Questions Lauren is asked:
2:26 First Four:
- How old are you?
- Where were you born?
- Where do you live now?
- What is your favorite race distance or workout activity?
3:28 How has your training been going the past couple weeks?
4:30 What is your running background?
6:40 How did you prepare for your 2:57:58 Marathon debut?
9:10 Did you have a coach or were you self-coaching?
10:24 How long was your training cycle?
10:58 What kind of workouts were you doing?
11:25 How many miles / week were you running?
11:34 How many weeks were you running your top mileage?
11:46 What was your longest run?
11:59 Were all of your workouts and training runs pace-based?
12:58 How much do you think that helped with training?
13:48 What shoes did you use?
14:51 How were your feet at the end of the marathon?
15:20 What did you do on race day for pre-race and in-race?
17:07 Were you using aid stations or fueling during the race?
19:09 What happened when you ran the Boston Marathon?
21:35 What happened after the half-way mark?
23:34 What were you thinking and feeling during the second half?
25:11 As a Cognitive Scientist, was it interesting to reflect on your thoughts?
26:22 What about winning a Warrior Dash?
29:32 What effect do you think passing or catching ‘non-runners’ in obstacle races have on them?
30:07 What about winning your 50k’s” Were they road or trail races?
32:29 What part do you think the brain plays in being competitive, strategizing, and completing endurance races?
34:55 Have you read Endure by Alex Hutchinson? What are your thoughts on training your brain to fatigue like we train muscles?
38:42 How do you use Nuun for hydration and what is your favorite?
40:06 How do you hydrate during ultra runs?
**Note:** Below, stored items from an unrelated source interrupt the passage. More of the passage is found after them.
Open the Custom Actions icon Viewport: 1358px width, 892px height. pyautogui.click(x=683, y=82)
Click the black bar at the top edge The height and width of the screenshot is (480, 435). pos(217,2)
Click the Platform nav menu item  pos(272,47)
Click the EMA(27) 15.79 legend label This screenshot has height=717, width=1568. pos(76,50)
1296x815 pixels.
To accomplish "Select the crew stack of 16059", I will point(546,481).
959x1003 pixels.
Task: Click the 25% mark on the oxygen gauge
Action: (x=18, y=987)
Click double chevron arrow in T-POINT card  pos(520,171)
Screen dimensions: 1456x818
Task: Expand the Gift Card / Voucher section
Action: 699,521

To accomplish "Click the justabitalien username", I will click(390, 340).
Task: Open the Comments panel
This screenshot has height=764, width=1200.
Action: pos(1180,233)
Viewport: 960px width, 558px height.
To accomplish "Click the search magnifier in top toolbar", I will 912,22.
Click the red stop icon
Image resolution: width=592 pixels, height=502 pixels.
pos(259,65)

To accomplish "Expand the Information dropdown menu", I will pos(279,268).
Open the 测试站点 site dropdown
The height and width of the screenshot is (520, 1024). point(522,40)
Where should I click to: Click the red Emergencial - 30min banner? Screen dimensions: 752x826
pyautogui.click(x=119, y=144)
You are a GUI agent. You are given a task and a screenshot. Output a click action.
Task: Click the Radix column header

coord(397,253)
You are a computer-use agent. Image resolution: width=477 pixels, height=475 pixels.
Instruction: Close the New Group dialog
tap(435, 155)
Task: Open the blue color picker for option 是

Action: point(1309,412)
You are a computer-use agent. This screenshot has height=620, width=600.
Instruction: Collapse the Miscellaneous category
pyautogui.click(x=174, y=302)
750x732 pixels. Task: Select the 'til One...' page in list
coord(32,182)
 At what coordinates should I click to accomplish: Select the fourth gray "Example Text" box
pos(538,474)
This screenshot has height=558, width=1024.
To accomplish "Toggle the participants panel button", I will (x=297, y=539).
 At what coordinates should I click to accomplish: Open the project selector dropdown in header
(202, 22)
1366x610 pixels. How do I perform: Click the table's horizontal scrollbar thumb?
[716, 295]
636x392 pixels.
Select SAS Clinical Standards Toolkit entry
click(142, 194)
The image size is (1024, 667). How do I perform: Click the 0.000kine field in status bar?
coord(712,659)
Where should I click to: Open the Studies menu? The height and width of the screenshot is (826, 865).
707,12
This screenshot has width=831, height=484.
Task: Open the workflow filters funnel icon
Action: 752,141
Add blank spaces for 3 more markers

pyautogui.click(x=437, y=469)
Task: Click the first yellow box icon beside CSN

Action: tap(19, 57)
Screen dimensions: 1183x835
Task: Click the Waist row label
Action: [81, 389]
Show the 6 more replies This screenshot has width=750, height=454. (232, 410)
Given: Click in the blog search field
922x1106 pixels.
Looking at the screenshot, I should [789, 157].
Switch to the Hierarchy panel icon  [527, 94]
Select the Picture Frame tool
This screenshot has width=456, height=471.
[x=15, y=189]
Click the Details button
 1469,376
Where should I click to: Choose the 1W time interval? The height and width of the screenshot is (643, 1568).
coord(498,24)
41:24 How do you handle food on long runs?
42:22 Do you have any experience with Superstarches like UCANN?
43:00 What are your thoughts about, and experiences with, altitude training?
45:15 Do you have any big races coming up?
46:23 Any final thoughts?
50:43 Final Kick Round:
- What is your favorite local training run or outing (location, starting point, parking, distance, terrain and safety issues)?
- Favorite book(s), video or resource?
- Who or what would you like to have featured on the Run To The Top podcast?
Quotes by Lauren:
“I didn’t really know how to train for a marathon. I’d heard a lot of different theories. I know a lot of coaches in the area and I’ve watched a lot of training videos online and read about a lot of training methods online and it seemed like there were a lot of different ways to get to the same place and the trick was figuring out which method worked best for you.”
“As I was there in the second half of the race feeling terrible, but kind of determined to finish, I spent some time talking to the runners around me and there were quite a few people there that their goal race was actually their qualifying race where they trained hard, ran a good time and they were going to Boston to enjoy it and to experience it. So I reframed the second half of my race in that light.”
“You never know what’s going through somebody else’s head.”
“A lot of times when you feel tired and fatigued and you feel like you can’t go any further, studies have shown that your muscles still have the capacity, it’s your brain preemptively saying, ‘Hey, you should stop now before you do any damage or before you push too hard.’.”
“Altitude training can be useful, especially if you’re going to train for a race in particular conditions like something at high altitude; it’s beneficial to train in that kind of environment if you can. I often can’t and I try to really just compensate for that by intensity of workout so that when you get up to altitude, before your body really has a chance to adapt, you rely on the fitness you already have and power through.”